Would you transcribe exactly the lines from the one containing "Toggle the side panel icon" to the last line of the data below, both ends included, but none of the pictures?
┌─ Study material
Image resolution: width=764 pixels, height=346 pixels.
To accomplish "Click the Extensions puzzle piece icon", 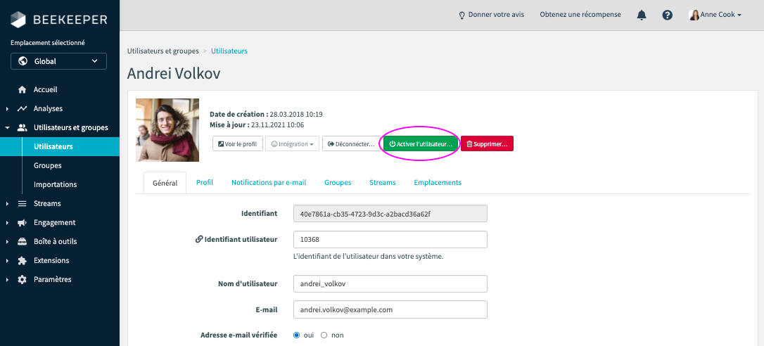I will tap(22, 261).
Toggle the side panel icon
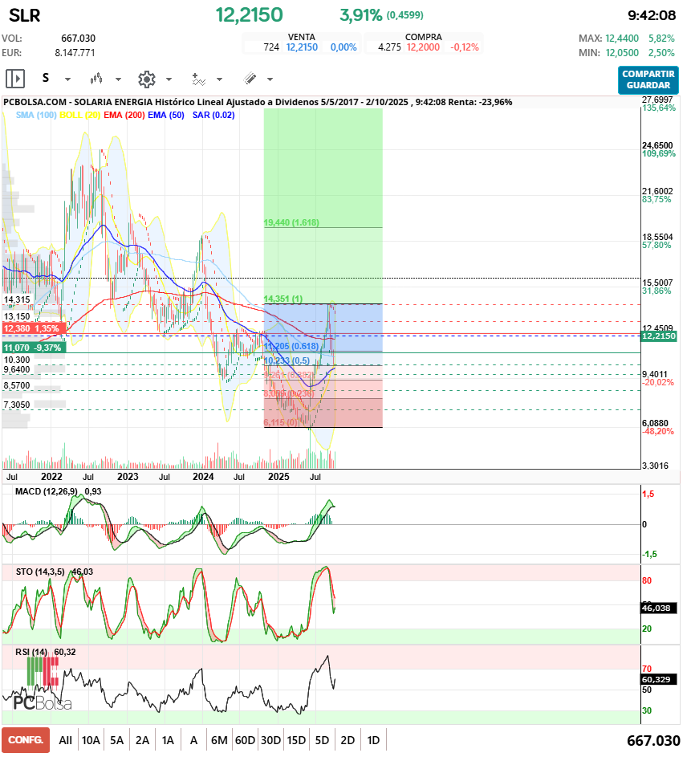691x757 pixels. click(15, 79)
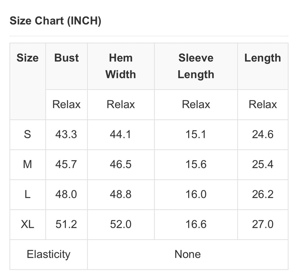Click the Size Chart (INCH) heading
The image size is (298, 272).
(55, 21)
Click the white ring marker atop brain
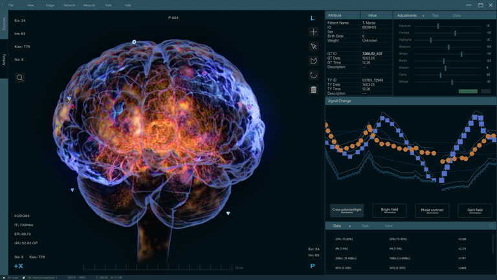This screenshot has height=280, width=497. tap(134, 42)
└─
* **Solution below**
Toggle the side panel icon
691x757 pixels. click(15, 79)
Click the Size Chart (INCH) heading
The image size is (298, 272).
(55, 21)
Click the white ring marker atop brain
This screenshot has height=280, width=497. tap(134, 42)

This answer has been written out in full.